- [Stated task]
Copy out each of the following records word for word, leaving nothing out and changing nothing.

╔══

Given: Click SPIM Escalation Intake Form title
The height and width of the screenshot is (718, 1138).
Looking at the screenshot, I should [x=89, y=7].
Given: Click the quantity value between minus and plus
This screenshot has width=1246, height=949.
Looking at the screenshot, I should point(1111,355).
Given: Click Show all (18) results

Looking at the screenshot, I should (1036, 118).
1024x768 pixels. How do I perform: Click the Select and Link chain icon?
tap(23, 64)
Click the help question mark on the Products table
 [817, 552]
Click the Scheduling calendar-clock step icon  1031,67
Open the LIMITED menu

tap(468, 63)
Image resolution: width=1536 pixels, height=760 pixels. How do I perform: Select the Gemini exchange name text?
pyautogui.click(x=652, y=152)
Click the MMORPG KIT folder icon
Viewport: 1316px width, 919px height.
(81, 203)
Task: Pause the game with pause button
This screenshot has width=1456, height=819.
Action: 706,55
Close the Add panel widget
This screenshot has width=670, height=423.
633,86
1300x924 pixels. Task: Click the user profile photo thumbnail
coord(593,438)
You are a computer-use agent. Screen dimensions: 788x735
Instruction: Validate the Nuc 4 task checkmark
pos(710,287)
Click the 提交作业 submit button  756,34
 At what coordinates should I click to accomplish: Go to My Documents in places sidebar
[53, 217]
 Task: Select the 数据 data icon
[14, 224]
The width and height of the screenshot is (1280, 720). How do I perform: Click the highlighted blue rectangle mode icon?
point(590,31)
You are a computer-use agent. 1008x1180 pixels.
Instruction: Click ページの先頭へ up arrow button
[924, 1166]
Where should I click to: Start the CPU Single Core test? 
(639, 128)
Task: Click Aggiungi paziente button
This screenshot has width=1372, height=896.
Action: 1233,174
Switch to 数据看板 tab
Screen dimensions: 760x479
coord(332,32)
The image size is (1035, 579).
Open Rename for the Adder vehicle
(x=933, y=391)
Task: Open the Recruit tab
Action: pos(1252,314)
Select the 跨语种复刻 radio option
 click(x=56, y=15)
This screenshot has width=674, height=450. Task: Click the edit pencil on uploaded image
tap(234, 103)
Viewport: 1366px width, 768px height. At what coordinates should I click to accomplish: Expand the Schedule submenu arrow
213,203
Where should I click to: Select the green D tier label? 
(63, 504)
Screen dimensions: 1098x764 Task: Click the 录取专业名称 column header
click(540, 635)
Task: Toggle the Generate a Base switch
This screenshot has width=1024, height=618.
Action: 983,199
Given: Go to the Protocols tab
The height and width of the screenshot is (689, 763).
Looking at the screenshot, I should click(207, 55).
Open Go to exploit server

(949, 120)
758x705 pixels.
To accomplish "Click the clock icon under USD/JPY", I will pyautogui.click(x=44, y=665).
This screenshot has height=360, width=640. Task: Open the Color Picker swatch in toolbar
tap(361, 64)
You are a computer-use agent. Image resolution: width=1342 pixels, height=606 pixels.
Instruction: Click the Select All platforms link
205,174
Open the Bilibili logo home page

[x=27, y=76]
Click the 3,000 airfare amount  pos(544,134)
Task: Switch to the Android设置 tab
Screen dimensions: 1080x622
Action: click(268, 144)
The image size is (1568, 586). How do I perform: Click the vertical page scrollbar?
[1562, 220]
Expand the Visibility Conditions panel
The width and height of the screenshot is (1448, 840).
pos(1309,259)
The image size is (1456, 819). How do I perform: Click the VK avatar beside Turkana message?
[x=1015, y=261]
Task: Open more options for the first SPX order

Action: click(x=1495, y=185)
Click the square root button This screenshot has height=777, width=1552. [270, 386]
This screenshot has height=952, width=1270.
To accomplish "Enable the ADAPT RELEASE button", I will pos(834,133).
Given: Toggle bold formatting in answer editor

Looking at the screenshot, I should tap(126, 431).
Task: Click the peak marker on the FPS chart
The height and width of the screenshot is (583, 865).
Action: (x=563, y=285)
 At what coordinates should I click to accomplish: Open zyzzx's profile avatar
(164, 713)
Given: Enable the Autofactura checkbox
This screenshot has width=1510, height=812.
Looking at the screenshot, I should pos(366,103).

╚══

- [Solved problem]
Given: Click SPIM Escalation Intake Form title
The height and width of the screenshot is (718, 1138).
Looking at the screenshot, I should [x=89, y=7].
Given: Click the quantity value between minus and plus
This screenshot has width=1246, height=949.
Looking at the screenshot, I should point(1111,355).
Given: Click Show all (18) results

Looking at the screenshot, I should (1036, 118).
1024x768 pixels. How do I perform: Click the Select and Link chain icon?
tap(23, 64)
Click the help question mark on the Products table
 [817, 552]
Click the Scheduling calendar-clock step icon  1031,67
Open the LIMITED menu

tap(468, 63)
Image resolution: width=1536 pixels, height=760 pixels. How do I perform: Select the Gemini exchange name text?
pyautogui.click(x=652, y=152)
Click the MMORPG KIT folder icon
Viewport: 1316px width, 919px height.
(81, 203)
Task: Pause the game with pause button
This screenshot has width=1456, height=819.
Action: 706,55
Close the Add panel widget
This screenshot has width=670, height=423.
633,86
1300x924 pixels. Task: Click the user profile photo thumbnail
coord(593,438)
You are a computer-use agent. Screen dimensions: 788x735
Instruction: Validate the Nuc 4 task checkmark
pos(710,287)
Click the 提交作业 submit button  756,34
 At what coordinates should I click to accomplish: Go to My Documents in places sidebar
[53, 217]
 Task: Select the 数据 data icon
[14, 224]
The width and height of the screenshot is (1280, 720). How do I perform: Click the highlighted blue rectangle mode icon?
point(590,31)
You are a computer-use agent. 1008x1180 pixels.
Instruction: Click ページの先頭へ up arrow button
[924, 1166]
Where should I click to: Start the CPU Single Core test? 
(639, 128)
Task: Click Aggiungi paziente button
This screenshot has width=1372, height=896.
Action: 1233,174
Switch to 数据看板 tab
Screen dimensions: 760x479
coord(332,32)
The image size is (1035, 579).
Open Rename for the Adder vehicle
(x=933, y=391)
Task: Open the Recruit tab
Action: pos(1252,314)
Select the 跨语种复刻 radio option
 click(x=56, y=15)
This screenshot has width=674, height=450. Task: Click the edit pencil on uploaded image
tap(234, 103)
Viewport: 1366px width, 768px height. At what coordinates should I click to accomplish: Expand the Schedule submenu arrow
213,203
Where should I click to: Select the green D tier label? 
(63, 504)
Screen dimensions: 1098x764 Task: Click the 录取专业名称 column header
click(540, 635)
Task: Toggle the Generate a Base switch
This screenshot has width=1024, height=618.
Action: 983,199
Given: Go to the Protocols tab
The height and width of the screenshot is (689, 763).
Looking at the screenshot, I should click(207, 55).
Open Go to exploit server

(949, 120)
758x705 pixels.
To accomplish "Click the clock icon under USD/JPY", I will pyautogui.click(x=44, y=665).
This screenshot has height=360, width=640. Task: Open the Color Picker swatch in toolbar
tap(361, 64)
You are a computer-use agent. Image resolution: width=1342 pixels, height=606 pixels.
Instruction: Click the Select All platforms link
205,174
Open the Bilibili logo home page

[x=27, y=76]
Click the 3,000 airfare amount  pos(544,134)
Task: Switch to the Android设置 tab
Screen dimensions: 1080x622
Action: click(268, 144)
The image size is (1568, 586). How do I perform: Click the vertical page scrollbar?
[1562, 220]
Expand the Visibility Conditions panel
The width and height of the screenshot is (1448, 840).
pos(1309,259)
The image size is (1456, 819). How do I perform: Click the VK avatar beside Turkana message?
[x=1015, y=261]
Task: Open more options for the first SPX order

Action: click(x=1495, y=185)
Click the square root button This screenshot has height=777, width=1552. [270, 386]
This screenshot has height=952, width=1270.
To accomplish "Enable the ADAPT RELEASE button", I will pos(834,133).
Given: Toggle bold formatting in answer editor

Looking at the screenshot, I should tap(126, 431).
Task: Click the peak marker on the FPS chart
The height and width of the screenshot is (583, 865).
Action: (x=563, y=285)
 At what coordinates should I click to accomplish: Open zyzzx's profile avatar
(164, 713)
Given: Enable the Autofactura checkbox
This screenshot has width=1510, height=812.
Looking at the screenshot, I should pos(366,103).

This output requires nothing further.